I’m not surprised that one of the things that’s hardest to find in the supermarkets at the moment is flour. Because if you have flour, you can make countless things, including bread. And making bread is, in my opinion, one of the most useful skills you can ever learn.

And it doesn’t have to be complicated. I love to cook but I absolutely hate getting my hands dirty, getting dough in my fingernails or in my wedding rings, that kind of thing. Therefore, easy breads are the order of the day around here. Preferably no kneading!

These five are my absolute favourite breads to make at home. And perhaps apart from number 4, the flours are interchangeable. Use what you have! It will be slightly different of course but it will still be edible and that’s what matters!

1) Leftover porridge bread

philippa-moore-porridge-bread

I found myself with half a saucepan of porridge leftover from our breakfast last week, when things were still relatively normal. If it were just a spoonful or two, I’d just put it in our compost but it looked like enough for another serve, at least. I abhor waste but cold porridge was not appealing. I seemed to remember reading a recipe for bread you could make with leftover porridge, so I googled it and there it was! The brainchild of Claire Thomson, this bread is absolutely magnificent. Tom and I devoured it. Perfect with butter and jam, or just plain.

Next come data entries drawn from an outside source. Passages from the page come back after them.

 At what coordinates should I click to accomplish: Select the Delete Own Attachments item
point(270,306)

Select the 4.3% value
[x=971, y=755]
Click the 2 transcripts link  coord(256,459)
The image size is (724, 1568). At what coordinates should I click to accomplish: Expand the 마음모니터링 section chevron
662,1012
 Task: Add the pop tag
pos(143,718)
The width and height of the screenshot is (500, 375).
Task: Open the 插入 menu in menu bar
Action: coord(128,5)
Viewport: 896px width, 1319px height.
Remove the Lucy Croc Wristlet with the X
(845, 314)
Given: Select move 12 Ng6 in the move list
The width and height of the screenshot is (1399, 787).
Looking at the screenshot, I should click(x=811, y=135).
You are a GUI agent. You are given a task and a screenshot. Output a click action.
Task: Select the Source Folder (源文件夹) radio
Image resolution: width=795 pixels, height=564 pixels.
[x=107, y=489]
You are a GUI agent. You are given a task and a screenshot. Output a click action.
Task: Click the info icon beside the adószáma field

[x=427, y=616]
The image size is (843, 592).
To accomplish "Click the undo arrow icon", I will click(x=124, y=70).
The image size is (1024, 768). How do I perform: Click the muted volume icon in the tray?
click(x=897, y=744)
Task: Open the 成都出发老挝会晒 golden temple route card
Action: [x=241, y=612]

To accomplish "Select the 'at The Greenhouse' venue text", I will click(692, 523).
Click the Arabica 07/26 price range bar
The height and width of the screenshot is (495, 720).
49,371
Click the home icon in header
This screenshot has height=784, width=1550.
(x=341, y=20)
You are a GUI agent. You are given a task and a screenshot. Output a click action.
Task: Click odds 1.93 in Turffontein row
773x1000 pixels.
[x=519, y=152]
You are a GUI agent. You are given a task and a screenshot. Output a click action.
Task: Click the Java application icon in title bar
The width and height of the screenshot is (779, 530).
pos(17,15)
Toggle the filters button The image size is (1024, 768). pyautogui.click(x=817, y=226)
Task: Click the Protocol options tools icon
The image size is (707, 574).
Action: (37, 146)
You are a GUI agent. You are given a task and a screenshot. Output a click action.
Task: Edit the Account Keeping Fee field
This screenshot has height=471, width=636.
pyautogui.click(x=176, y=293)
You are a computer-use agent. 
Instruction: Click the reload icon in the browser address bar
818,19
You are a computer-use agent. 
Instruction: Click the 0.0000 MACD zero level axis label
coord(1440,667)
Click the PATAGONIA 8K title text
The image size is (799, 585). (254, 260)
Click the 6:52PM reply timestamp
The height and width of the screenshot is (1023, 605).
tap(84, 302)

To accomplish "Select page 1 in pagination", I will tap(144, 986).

It’s even nicer if your porridge was made with a hint of cinnamon in it, as ours was!

2) Seedy soda bread

philippa-moore-seedy-soda-bread

I have been making this bread for years. It’s one of the easiest things in the world to make - I’ve even made it when recovering from the flu. No yeast, the lovely tang of bicarb soda and the goodness of seeds. You can add raisins or sultanas too if you like, but as my husband is averse to dried fruit, I go for all seeds. It’s amazing with ricotta and jam, or just plain.

3) Dutch oven bread

philippa-moore-dutch-oven-bread

Everyone’s heard of this one, surely? There are many recipes from it, including one from the New York Times, but the one I’ve linked to is the one I’ve used the most. Lots of useful tips if you’re a first-timer. This is a bread I make all the time. Again, no kneading involved but just a longer prove so you’ll have to be a bit organised with this one and start it the night before. You can also add some sourdough starter to it if you have some. It tastes like you’ve put way more effort into it than you actually have!

4) Easy gluten-free bread

philippa-moore-gluten-free-bread-avocado-chilli

I don’t make this as often as I used to, as I find gluten-free flour more expensive here in Australia than it was in the UK (or maybe it’s because I still see the £ sign instead of $?) but it’s still a lovely easy loaf to make when you want a GF option. It’s more like making a cake than a loaf of bread, really. And if you have a breadmaker, like I do, there’s practically no labour involved at all!

I love it a day old, toasted, smothered with avocado and chilli, like the picture!

5) Banana bread

philippa-moore-banana-bread

Counts as a bread, surely? If you’ve got lots of bananas to use up at home, look no further. Super easy and absolutely delicious. We all need a sweet treat right now, I think.

I hope you enjoy these and please let me know if you try any of them!